Eat this, not that. A study by Kwon et al. (2015) tested 32 patients with mild to moderate acne by placing them on a 10-week low glycemic diet that yielded favorable results. Another study resulted in favor of a low-glycemic diet to reduce acne (Smith et al., 2007), where from observing 43 male patients for 12 weeks, it was found that acne decreased among those who ate low-glycemic food. And yes, there could be a link to dairy too. Another study tackled the effect of dairy on acne (LaRosa et al., 2016) among 255 teenagers, either with moderate or no acne at all. It was found that low fat/skim milk was associated with acne. This means that the best acne-fighting food is also what we consider the healthiest—fruits and vegetables, lean meat and fish. Avoiding high-glycemic, processed food has also been a proven preventative measure. While more studies are needed to conclude the link between diet and acne, these studies above suggest that diet and nutrition matter when it comes to acne, and that good skin could really start from within.

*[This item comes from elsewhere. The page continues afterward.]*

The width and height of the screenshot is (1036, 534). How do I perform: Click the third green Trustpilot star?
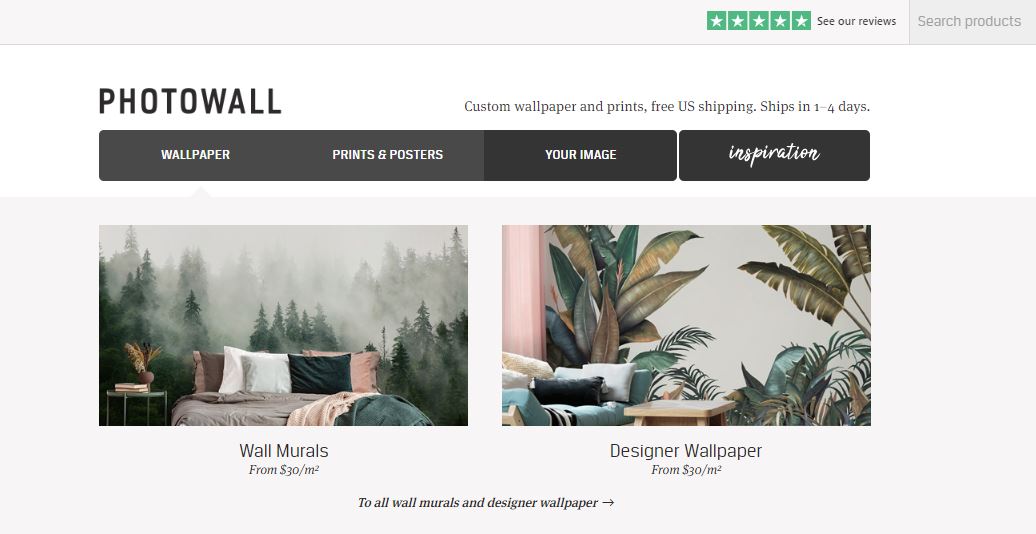759,21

Don’t let acne win. Acne is not as simple to treat, but it can be managed. Since it is caused by several factors, going to a dermatologist rather than self-medicating is the best way to manage it, as there could be different triggers for each individual. Now that we know that, alongside other factors, there is also a link between acne and diet, being mindful of what you eat can also help you on your journey to acne-free skin. Of course, it is difficult to avoid our favorite food items altogether, but consuming more fruits and vegetables and less processed food and sweets could help. Not only can doing it clear your skin, it would benefit your overall health too. Now that’s a win-win!